According to leading Internal security experts, hinterland terrorism in India is often aided by the porous land borders of neighbouring countries. This phenomenon is referred to as transnational terrorism. Cross-border terrorism plays a crucial part in the Pakistani Deep states ‘death by a thousand cuts’ agenda. The country provides military-grade weapons and training to impressionable youth before sending them through the Nepal border or the Line of Control (their infiltration is aided by heavy shelling fired by artillery units of the Pakistan army) to carry out fidayeen style suicide attacks.

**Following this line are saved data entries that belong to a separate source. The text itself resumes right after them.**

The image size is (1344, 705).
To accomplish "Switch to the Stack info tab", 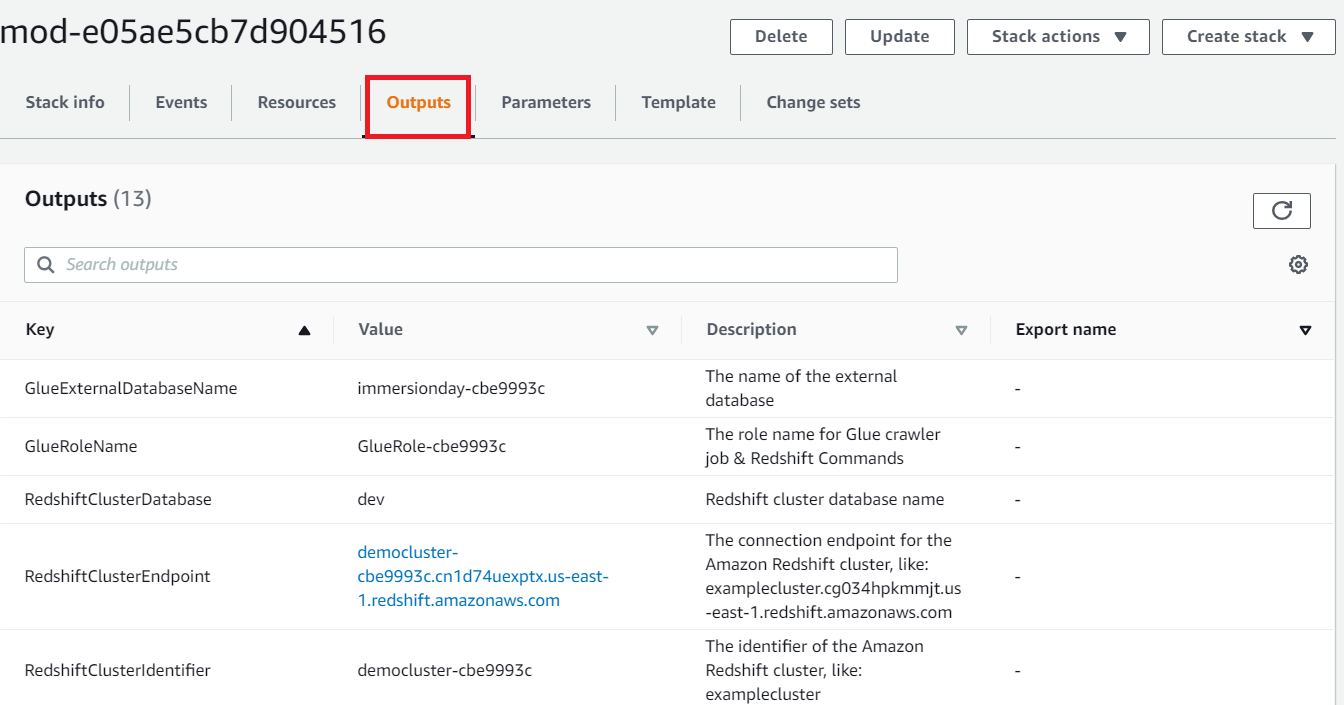I will [65, 102].
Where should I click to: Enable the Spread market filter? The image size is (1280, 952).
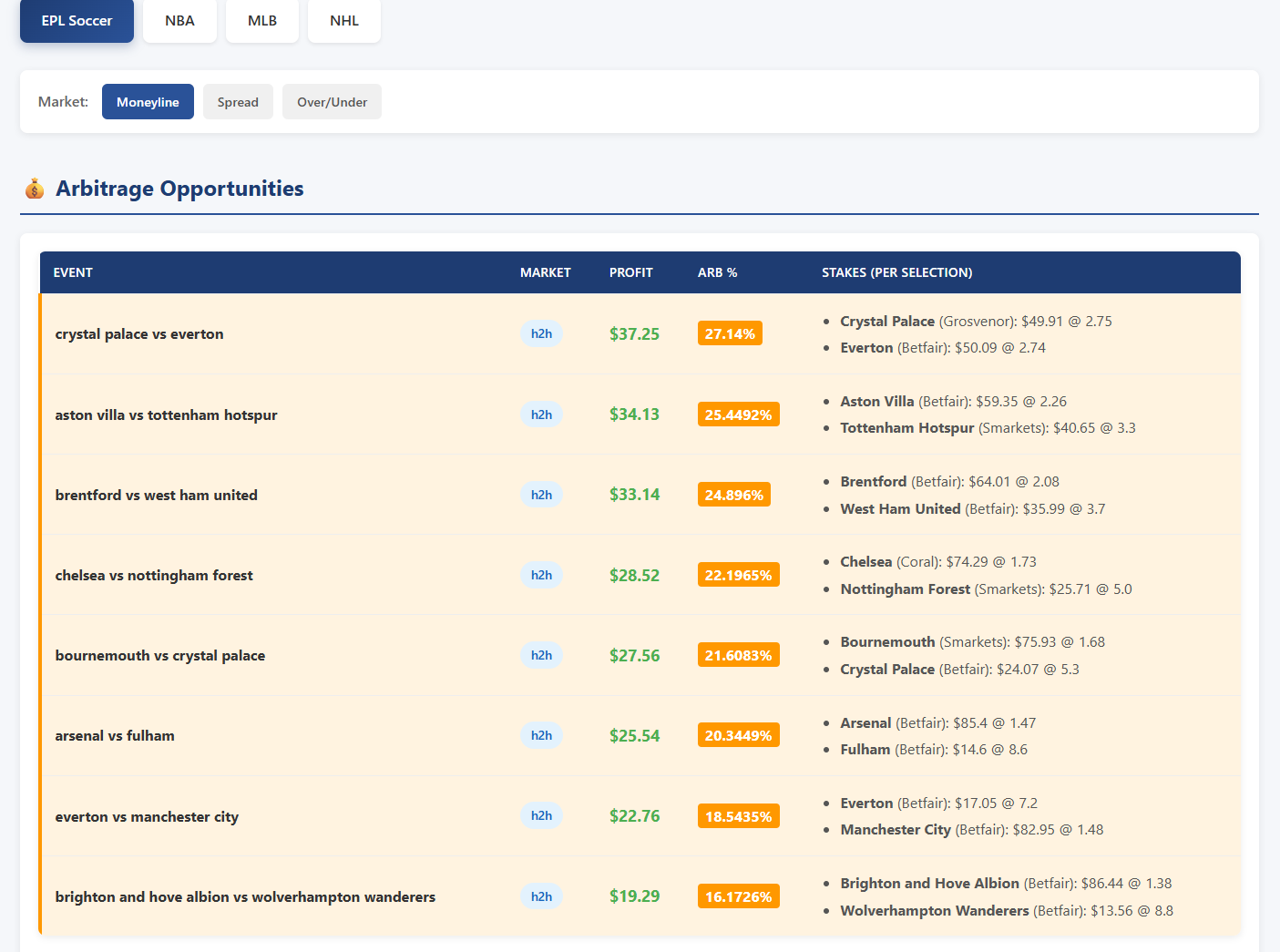click(x=237, y=101)
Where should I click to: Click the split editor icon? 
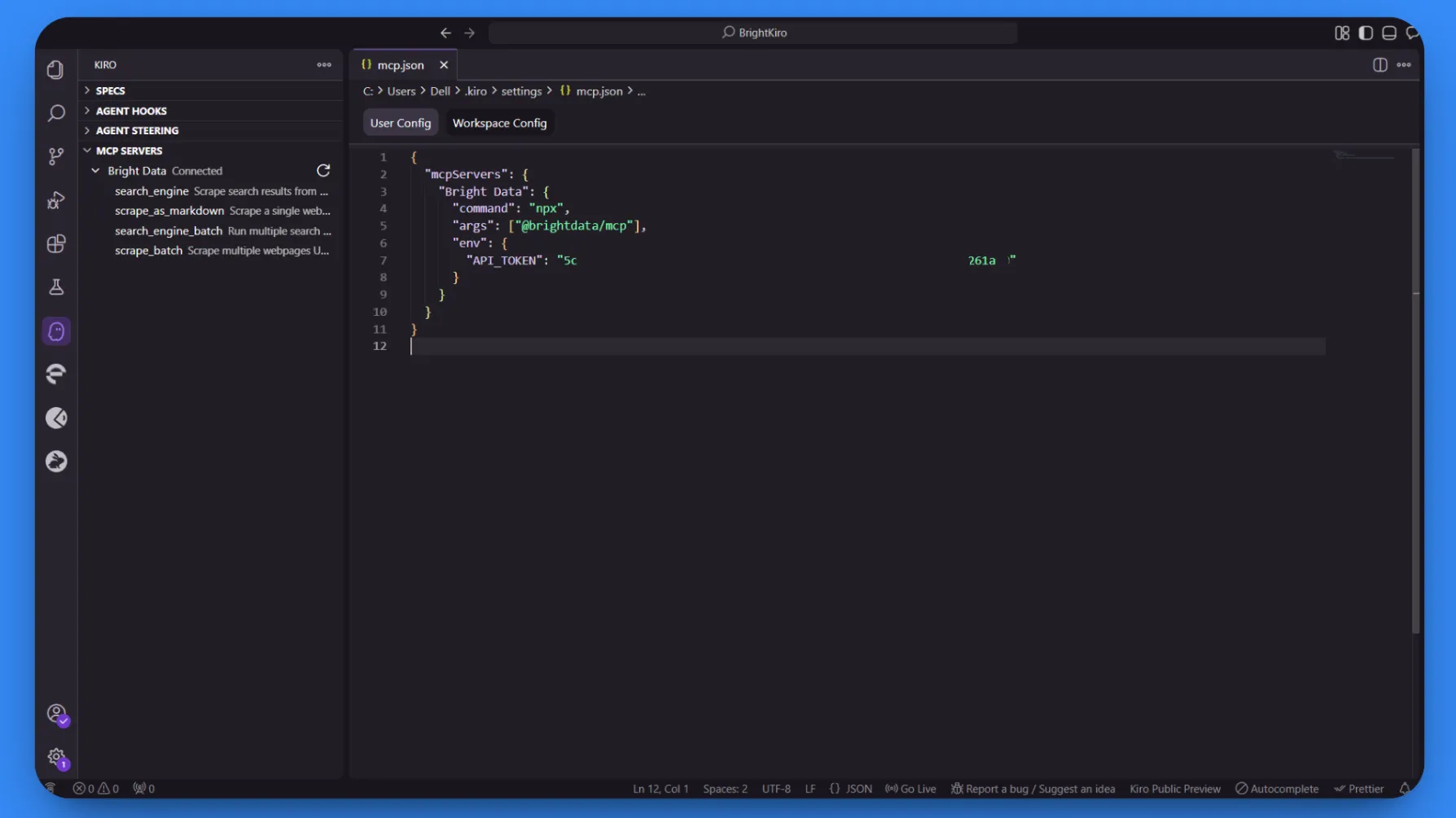(x=1379, y=65)
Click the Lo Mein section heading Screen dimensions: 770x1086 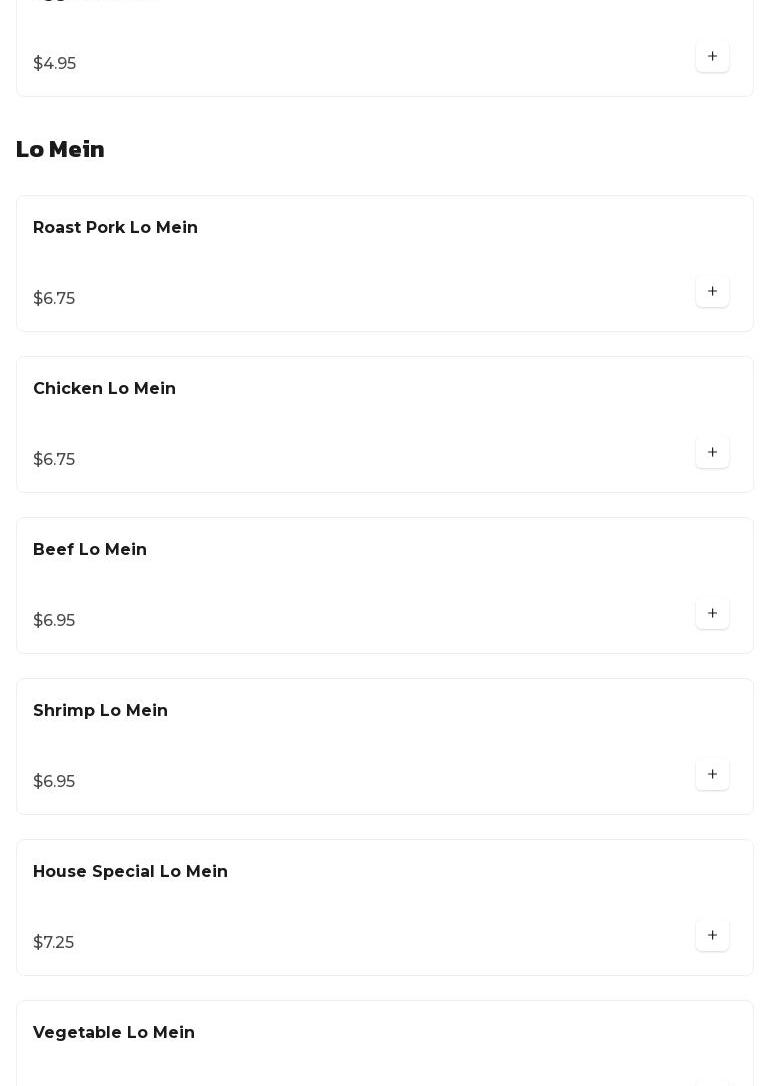(x=60, y=150)
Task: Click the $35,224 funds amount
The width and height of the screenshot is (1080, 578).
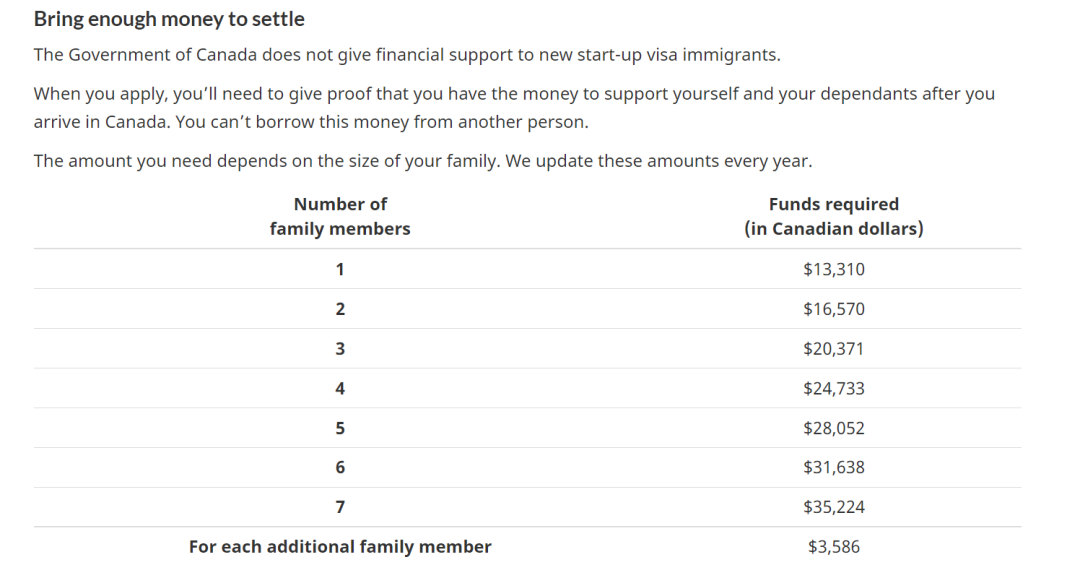Action: (x=833, y=508)
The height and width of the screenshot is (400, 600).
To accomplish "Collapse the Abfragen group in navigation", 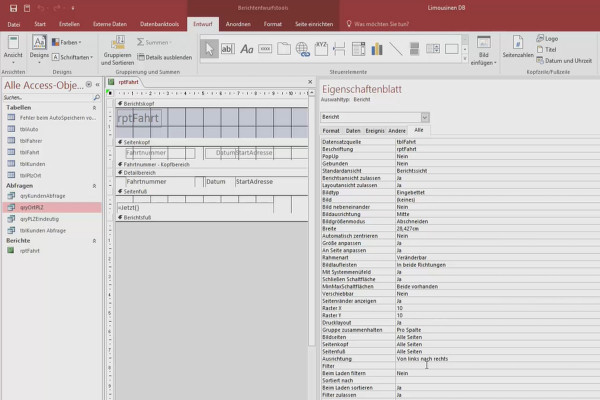I will click(x=94, y=186).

An Emerging Threat, No Comprehensive Strategy
There have been over 180 terror groups operating in India in the past two decades with over 750 people killed while countless other injured in terror attacks since 2005. The counter-terrorism efforts in India until recently have been docile. Despite the 2016 Uri Attacks and the 2019 Pulwama attacks having prompted proactive retaliation, a decisive counter-terrorism strategy is still missing in our overall security planning. The country’s premier counter-terror responses have been responsive rather than preemptive. India’s premier counter-terror units have been bogged down with trivial VVIP security duty rather than being allowed to focus on the mission profile they have extensively trained. A significant overhaul is needed in the countries understanding and response to terrorism before more people unnecessarily lose their lives to this growing epidemic.